(Collected data)
..............................

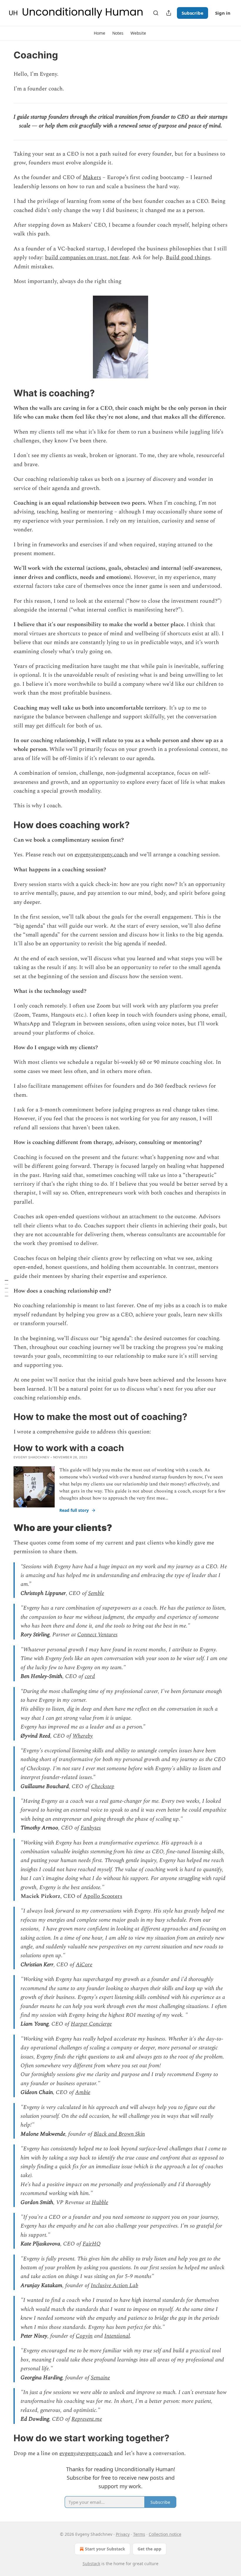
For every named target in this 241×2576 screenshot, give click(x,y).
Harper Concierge (91, 2024)
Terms (139, 2534)
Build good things (188, 257)
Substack (91, 2563)
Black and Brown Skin (119, 2134)
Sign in (222, 13)
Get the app (149, 2549)
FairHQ (92, 2244)
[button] (99, 33)
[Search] (156, 13)
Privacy (123, 2534)
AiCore (84, 1964)
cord (90, 1676)
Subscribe (192, 13)
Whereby (83, 1736)
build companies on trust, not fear (87, 257)
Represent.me (86, 2419)
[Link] (5, 393)
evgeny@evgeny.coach (101, 854)
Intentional (117, 2336)
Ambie (82, 2092)
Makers (92, 177)
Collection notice (165, 2534)
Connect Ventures (97, 1634)
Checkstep (102, 1786)
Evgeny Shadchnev (31, 1457)
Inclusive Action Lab (114, 2285)
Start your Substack (105, 2549)
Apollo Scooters (102, 1896)
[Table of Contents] (6, 1288)
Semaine (100, 2377)
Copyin (84, 2336)
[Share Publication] (169, 13)
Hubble (100, 2202)
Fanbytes (91, 1828)
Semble (96, 1593)
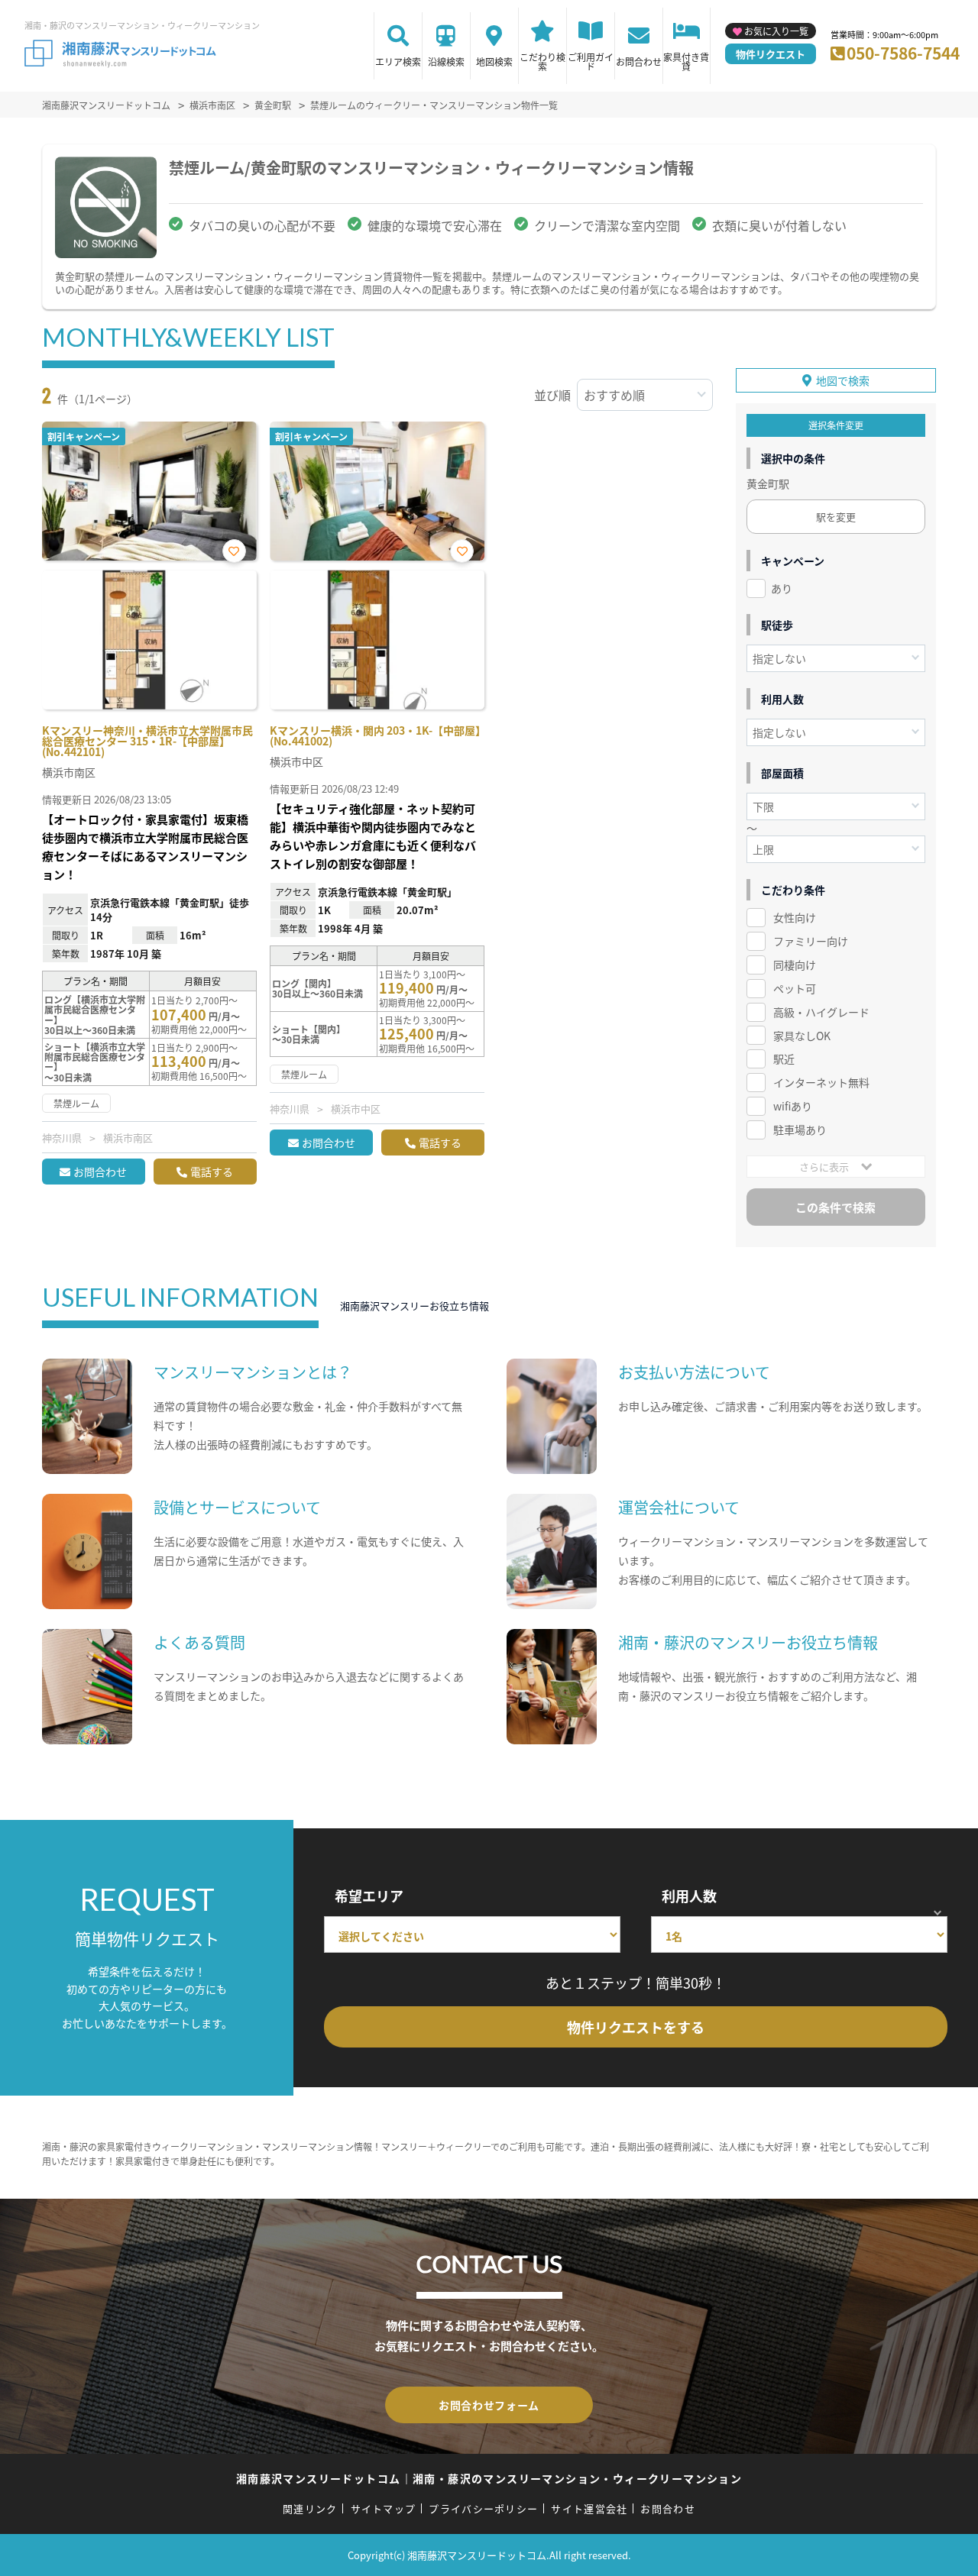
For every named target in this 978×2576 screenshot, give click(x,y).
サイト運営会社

..............................

**WHAT TO PRODUCE:** Could the entries be output exactly as written, but without their images?

**RESULT OF THIS EXERCISE:**
For every named target in this 241×2576 screenshot, give click(x,y).
Harper Concierge (91, 2024)
Terms (139, 2534)
Build good things (188, 257)
Substack (91, 2563)
Black and Brown Skin (119, 2134)
Sign in (222, 13)
Get the app (149, 2549)
FairHQ (92, 2244)
[button] (99, 33)
[Search] (156, 13)
Privacy (123, 2534)
AiCore (84, 1964)
cord (90, 1676)
Subscribe (192, 13)
Whereby (83, 1736)
build companies on trust, not fear (87, 257)
Represent.me (86, 2419)
[Link] (5, 393)
evgeny@evgeny.coach (101, 854)
Intentional (117, 2336)
Ambie (82, 2092)
Makers (92, 177)
Collection notice (165, 2534)
Connect Ventures (97, 1634)
Checkstep (102, 1786)
Evgeny Shadchnev (31, 1457)
Inclusive Action Lab (114, 2285)
Start your Substack (105, 2549)
Apollo Scooters (102, 1896)
[Table of Contents] (6, 1288)
Semaine (100, 2377)
Copyin (84, 2336)
[Share Publication] (169, 13)
Hubble (100, 2202)
Fanbytes (91, 1828)
Semble (96, 1593)
For every named target in this 978×2576 screenshot, give click(x,y).
サイト運営会社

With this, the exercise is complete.